To the Editor:
The recent Commentary by Kerri Briggs, Jacquelyn Davis, and Gretchen Rhines Cheney accurately points out why a national focus zeroing in on teacher effectiveness is shortsighted without an equal and critical emphasis on creating and developing great school leaders (“Teacher Effectiveness, Yes. But What About Principals?” May, 9, 2012).
Great schools need both great leaders and great teachers. Pipeline preparation is incredibly important, and the George W. Bush Institute’s Alliance to Reform Education Leadership initiative is doing a superb job in identifying what matters in creating strong educational leaders.
What also matters equally is what kind of support, development, and acceleration of skills these practicing leaders receive once they are in the positions. Fifty percent of these leaders currently leave their positions before five years pass. We must recognize how exceedingly difficult these positions are, and how much continued support and development are necessary so that school leaders can effectively transform schools into strong communities of learning enabling all children to succeed.
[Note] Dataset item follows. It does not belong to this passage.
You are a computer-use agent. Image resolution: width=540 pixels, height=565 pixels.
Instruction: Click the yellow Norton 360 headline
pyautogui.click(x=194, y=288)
School leaders are not cooked and done after initial training or even after a year of coaching. The right kind of professional development after placement in a job will not only retain our good-to-great school leaders, but also ensure they will be able to meet the standards discussed by the Wallace Foundation in their recent report “The School Principal as Leader: Guiding Schools to Better Teaching and Learning,” as well as those of the Interstate School Leaders Licensure Consortium regarding the critical work that needs to be accomplished for all of our students.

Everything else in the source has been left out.